Exercise: Quote, word for word, the line containing "Viewport: 756px width, 558px" and all lines that follow it to the end of the records, with no pictures.

Stored data:
☆ ☆ ☆ ☆

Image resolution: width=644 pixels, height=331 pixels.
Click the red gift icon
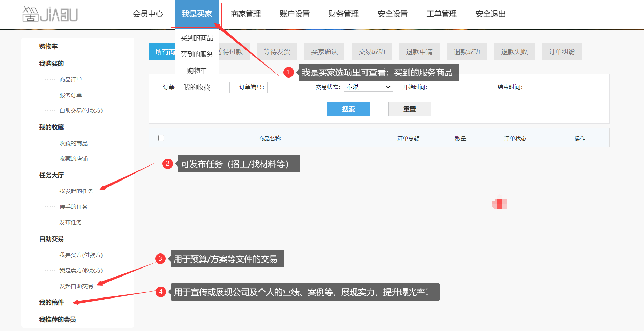[499, 204]
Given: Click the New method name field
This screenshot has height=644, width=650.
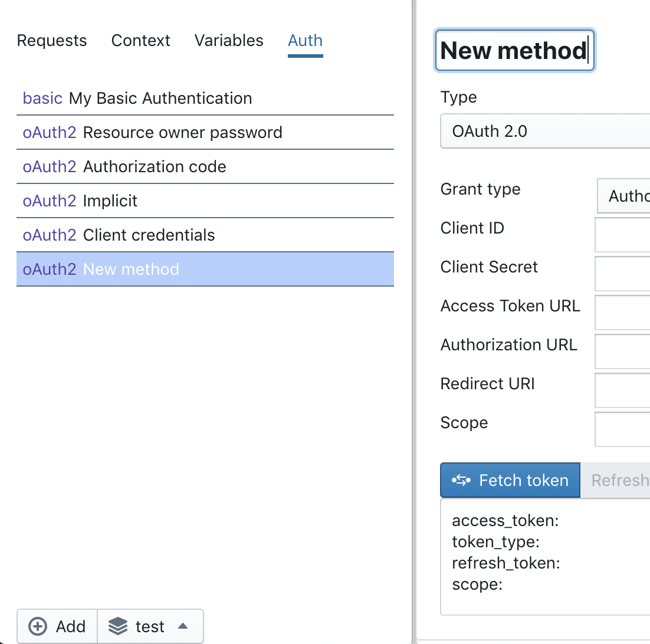Looking at the screenshot, I should point(514,51).
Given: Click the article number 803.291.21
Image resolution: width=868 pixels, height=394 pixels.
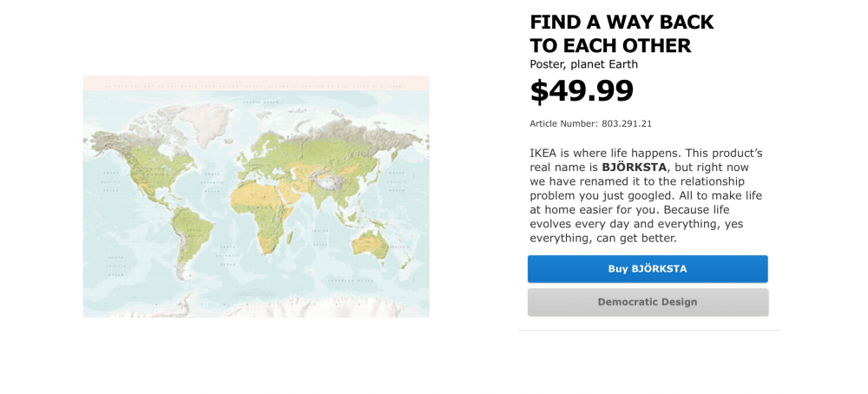Looking at the screenshot, I should (x=627, y=123).
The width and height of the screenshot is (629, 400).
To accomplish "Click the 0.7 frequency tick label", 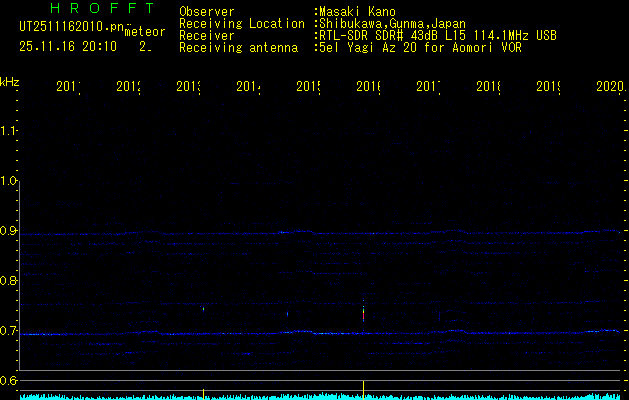I will [x=10, y=330].
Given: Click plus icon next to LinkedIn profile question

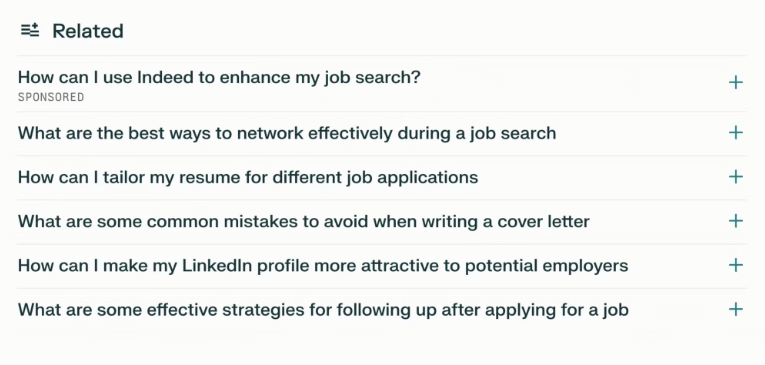Looking at the screenshot, I should (736, 265).
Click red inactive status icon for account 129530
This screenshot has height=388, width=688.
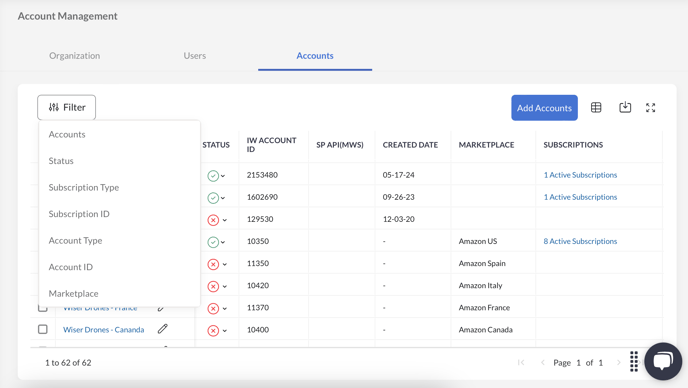pyautogui.click(x=213, y=220)
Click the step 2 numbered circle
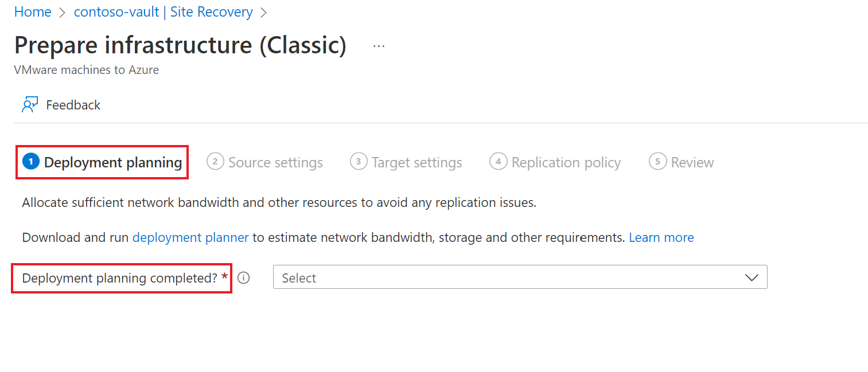The width and height of the screenshot is (868, 372). point(215,162)
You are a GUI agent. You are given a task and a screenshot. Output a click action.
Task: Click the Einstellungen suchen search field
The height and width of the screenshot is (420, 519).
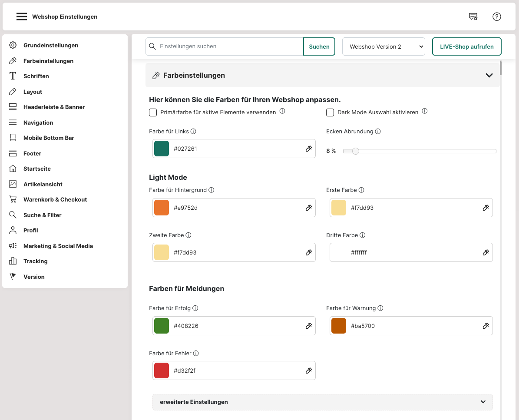[x=228, y=46]

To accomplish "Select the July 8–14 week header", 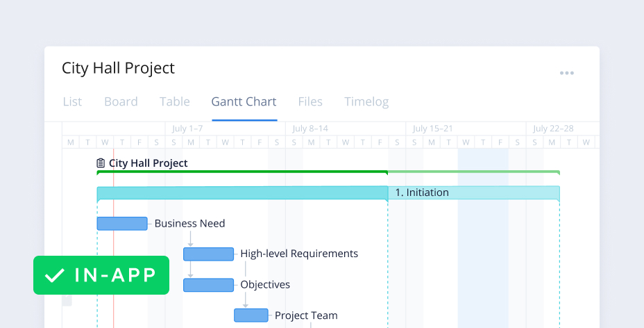I will 310,129.
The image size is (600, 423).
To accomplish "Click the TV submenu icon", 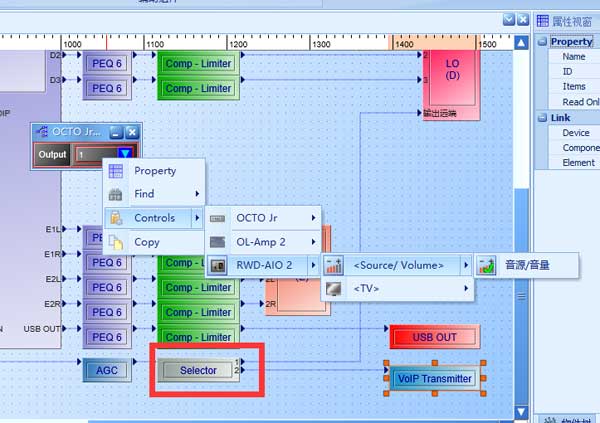I will tap(334, 290).

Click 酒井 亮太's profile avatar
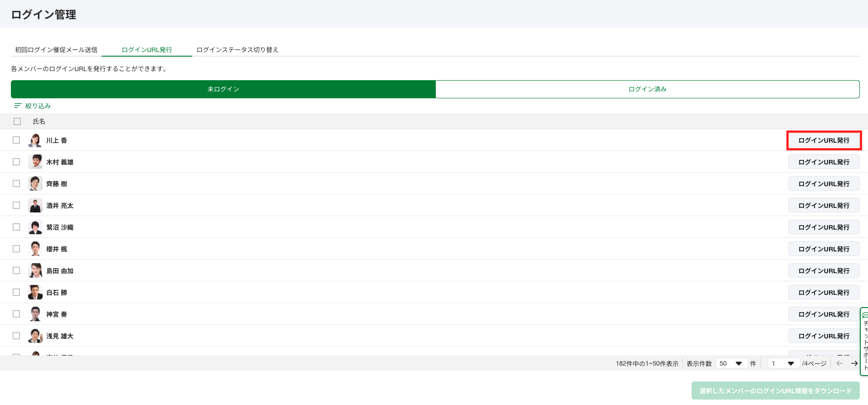click(35, 206)
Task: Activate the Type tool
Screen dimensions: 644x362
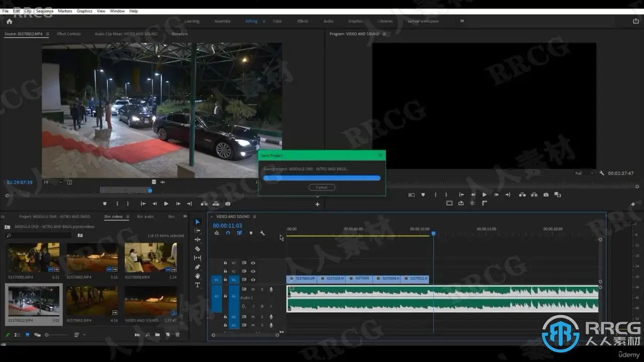Action: pyautogui.click(x=198, y=285)
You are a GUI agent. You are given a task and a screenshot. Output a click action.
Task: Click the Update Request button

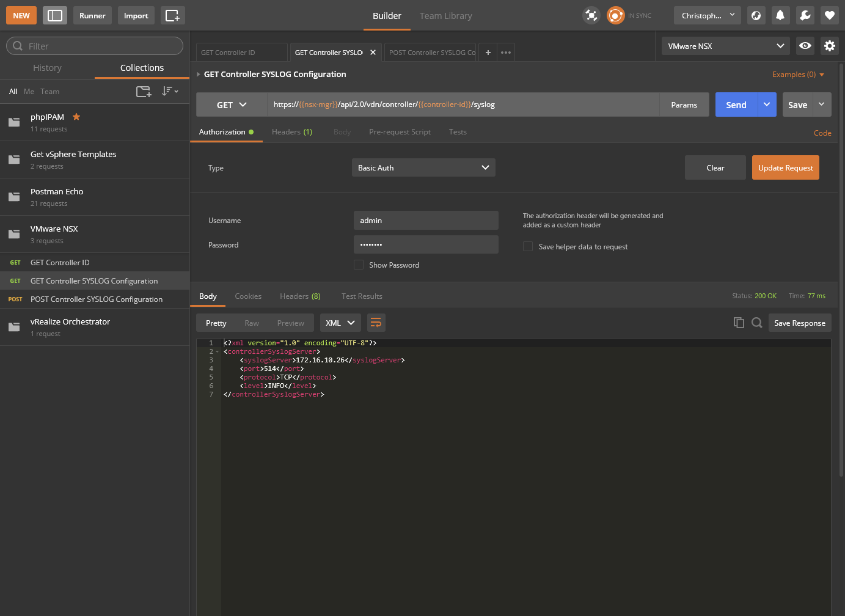pos(785,167)
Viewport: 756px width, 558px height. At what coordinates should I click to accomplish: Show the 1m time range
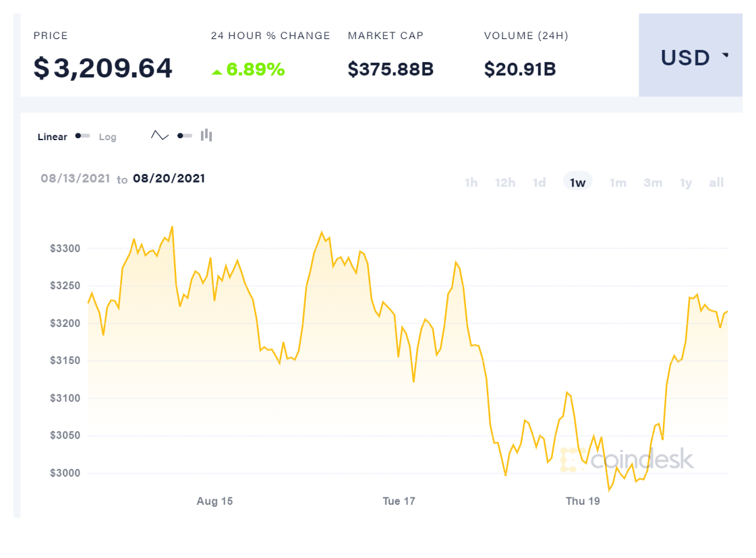coord(618,183)
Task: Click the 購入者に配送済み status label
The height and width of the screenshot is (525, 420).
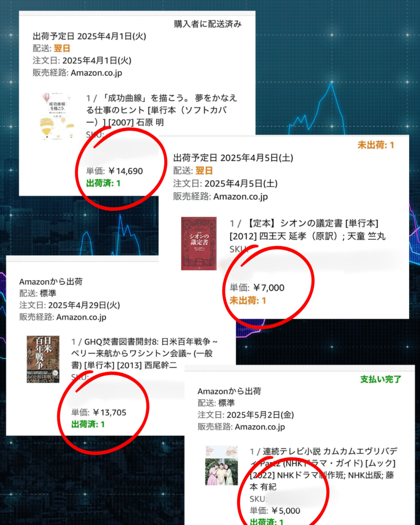Action: (208, 24)
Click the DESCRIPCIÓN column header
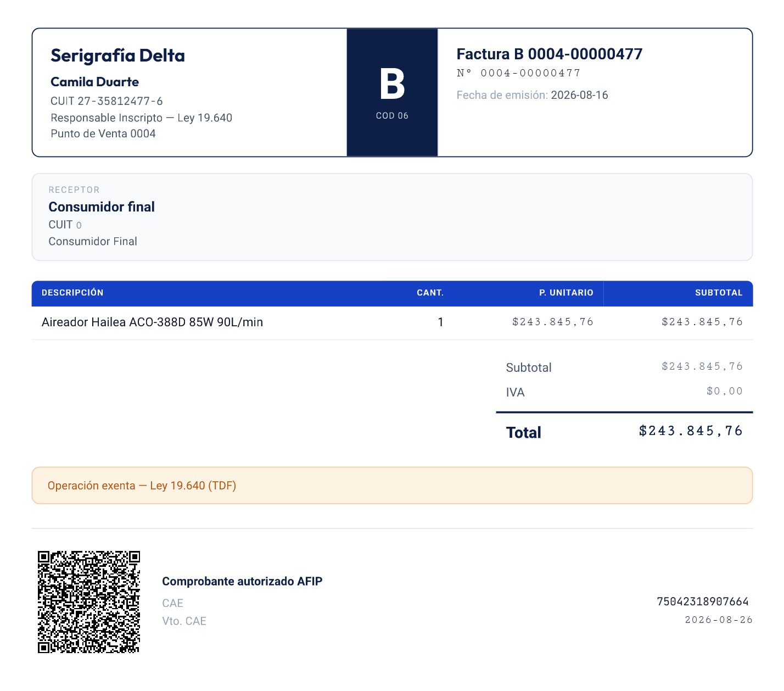The width and height of the screenshot is (784, 691). 72,293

☆ ☆ ☆ ☆

Response area:
Viewport: 756px width, 558px height. At what coordinates should I click to accomplish: Show the 1m time range
coord(618,183)
Task: Click the 購入者に配送済み status label
The height and width of the screenshot is (525, 420).
Action: (208, 24)
Click the DESCRIPCIÓN column header
The width and height of the screenshot is (784, 691). 72,293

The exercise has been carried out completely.